● **Exercise brief**:
Exactly the lines from the one holding "Click 确定挂载 on row 6" through the end of the material below must be printed, nothing more, and the pictures must be dropped.

------------------------------------------------

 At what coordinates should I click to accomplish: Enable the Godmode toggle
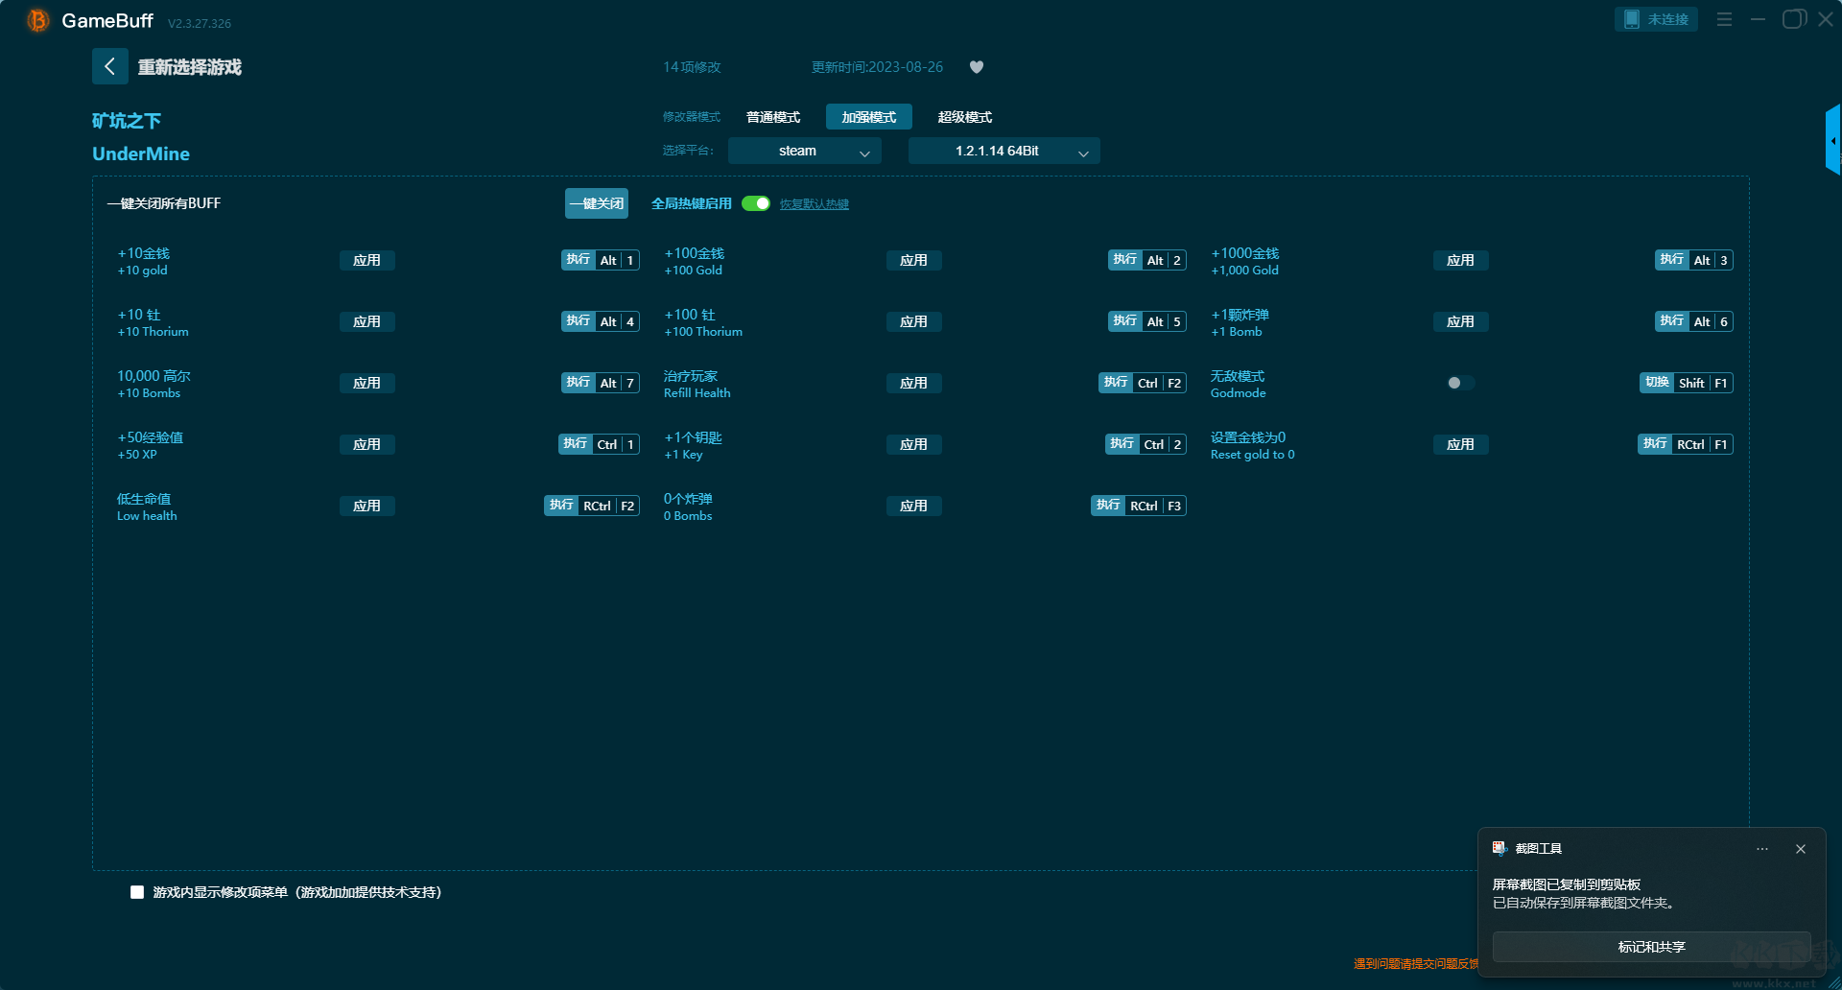[x=1459, y=383]
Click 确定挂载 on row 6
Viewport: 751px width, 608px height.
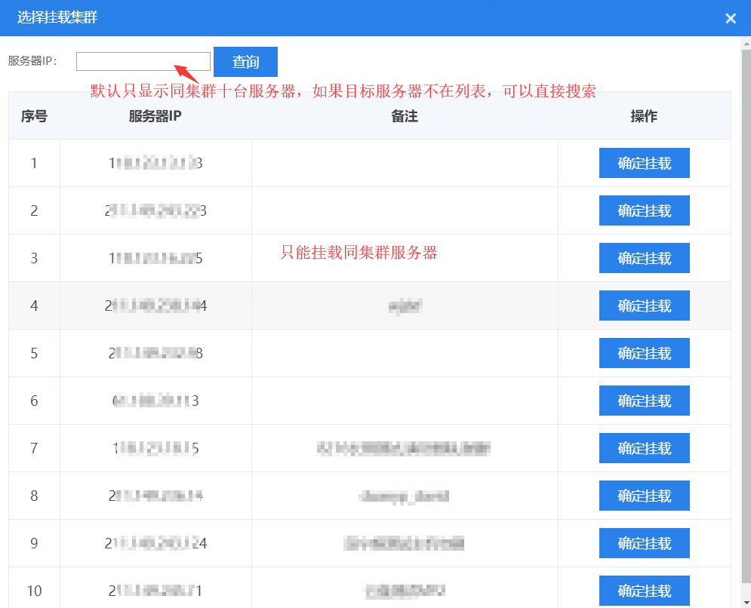pyautogui.click(x=644, y=401)
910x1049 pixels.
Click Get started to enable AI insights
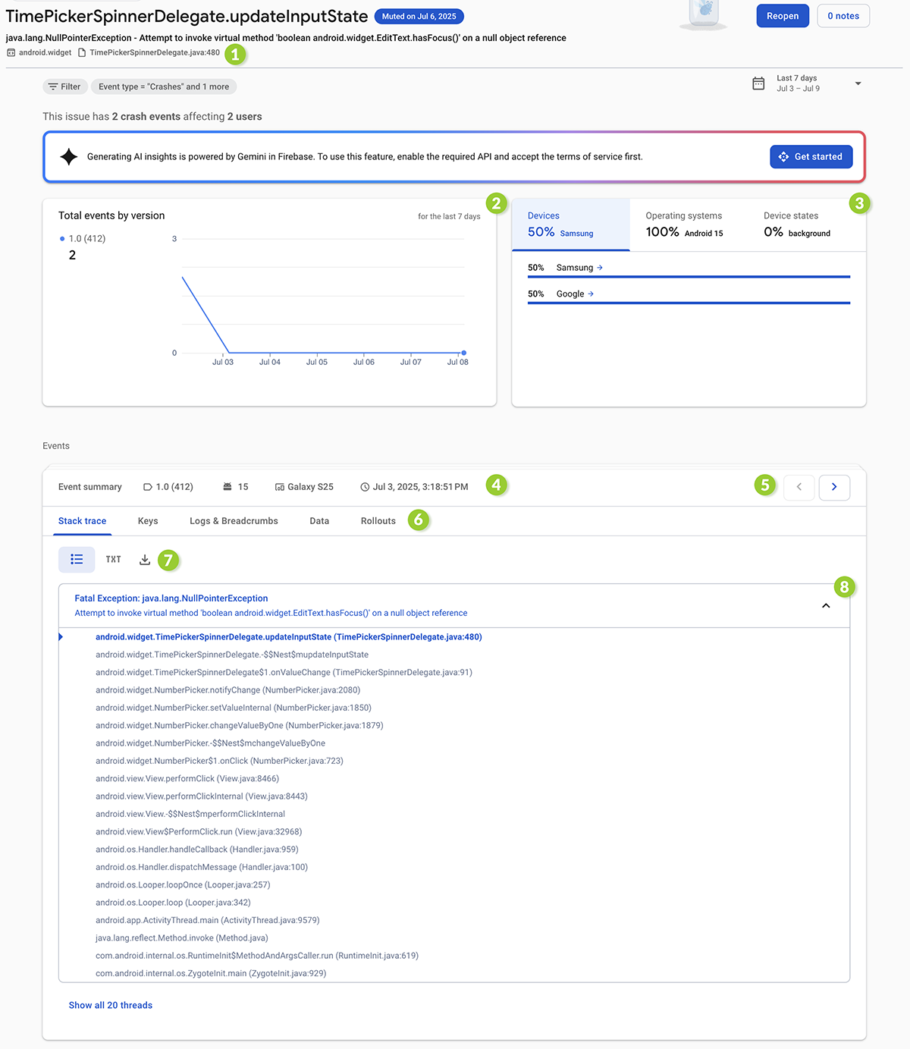point(811,156)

------------------------------------------------

● **Completed task**:
Click 确定挂载 on row 6
Viewport: 751px width, 608px height.
pyautogui.click(x=644, y=401)
910x1049 pixels.
Click Get started to enable AI insights
point(811,156)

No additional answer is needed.